Tetrahydro-3-methylfuran

Administrative data

Endpoint:

in vitro gene mutation study in bacteria

Remarks:

Type of genotoxicity: DNA damage and/or repair

Type of information:

migrated information: read-across from supporting substance (structural analogue or surrogate)

Adequacy of study:

key study

Study period:

1989

Reliability:

1 (reliable without restriction)

Rationale for reliability incl. deficiencies:

other: The study was conducted according to valid and internationally recognized test procedures.

Data source

Referenceopen allclose all

Materials and methods

Principles of method if other than guideline:

The Salmonella preincubation assay, a modification of the standard plate incorporation assay as used by the National Toxicology Program (NTP) . Salmonella typhimurium tester strains TA97, TA98, TA100, TA1535, and TA1537 were incubated (preincubation) with concentrations of 100 to 10,000 microg/plate of tetrahydrofuran (3 replicates/concentration) either with or without metabolic activation (Aroclor 1254-induced male rat and Syrian hamster S-9.

GLP compliance:

yes

Type of assay:

bacterial reverse mutation assay

Test material

Method

Target gene:

Histidine requiring strains.

Test concentrations with justification for top dose:

100, 333, 1000, 333, and 10000 microgr/plate

Vehicle / solvent:

Water was used as solvent in all cases where solubility allowed.

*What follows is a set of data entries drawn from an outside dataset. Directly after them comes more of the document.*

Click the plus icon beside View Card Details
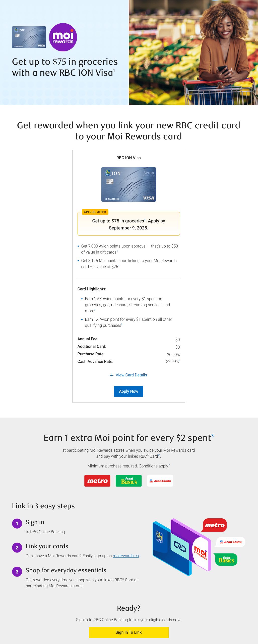The image size is (258, 644). tap(112, 375)
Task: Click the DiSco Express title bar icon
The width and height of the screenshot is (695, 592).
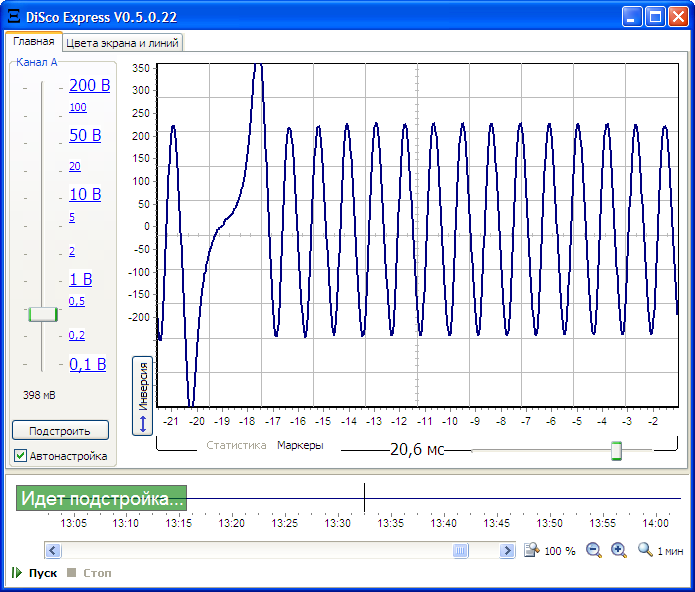Action: tap(14, 17)
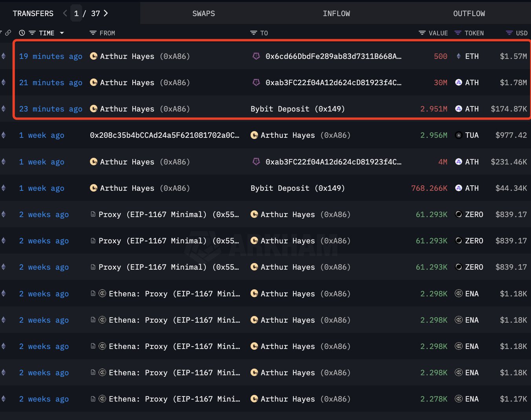Open the TOKEN column filter
Image resolution: width=531 pixels, height=420 pixels.
(458, 33)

Details on test system and experimental conditions:

METHOD OF APPLICATION:
A modification of the standard plate incorporation method was employed. Tests were conducted in the presence or absence of S9. Five dose levels and control were tested up to and including 10,000 microg/plate at approximately half-log intervals. All testes were performed in triplicate and the entire assay conducted twice (at separate laboratories).
- Preincubation Mixture: To a series of tubes were added 0.5 ml of S-9 mix or 0.1 M PO4 buffer (pH4), 0.05 ml of the overnight culture, and 0.05 ml of the solvent or test chemical mixture. These were allowed to incubate without shaking at 37 deg C.
- Exposure: To the preincubation tubes were added either 2.0 or 2.5 ml of top agar supplemented with 0.05 mM L-histidine and 0.5 mM d-biotin was added, and the contents of the resulting tubes mixed and poured onto minimal glucose agar plates. After solidification, plates were inverted and incubated at 37 deg C for 48 hours.


DURATION
- Preincubation period: 20 minutes
- Exposure duration: 48 hours


NUMBER OF REPLICATIONS:
3 replicates/strain


DETERMINATION OF CYTOTOXICITY
Cytotoxicity was evidenced by one or more of the following phenomena: appearance of his- pinpoint colonies, reduced numbers of revertant colonies per plate, or thinning or absence of the bacterial lawn. Nontoxic chemicals were tested up to 10,000 microg/plate, or to a level determined by their solubility.

Evaluation criteria:

A positive response is defined as a reproducible, dose-related increase in histidine-independent (revertant) colonies in any one strain/activation combinations. An equivocal response is defined as an increase in revertants that is not dose-related, not reproducible, or not of sufficient magnitude to support a determination of mutagenicity. A negative response is obtained when no increase in revertant colonies is observed following chemical treatment. There is no minimum percentage or fold increase required for a chemical to be judged positive or weakly positive.

Statistics:

Results reported as the means +/- one standard deviation.

Results and discussion

Remarks on result:

other: all strains/cell types tested

Remarks:

Migrated from field 'Test system'.

Applicant's summary and conclusion

Conclusions:

Interpretation of results (migrated information):
negative

Tetrahydrofuran was negative for mutagenicity when tested in Salmonella sp. up to a limiting plate incorportation level of 10,000 microg/plate.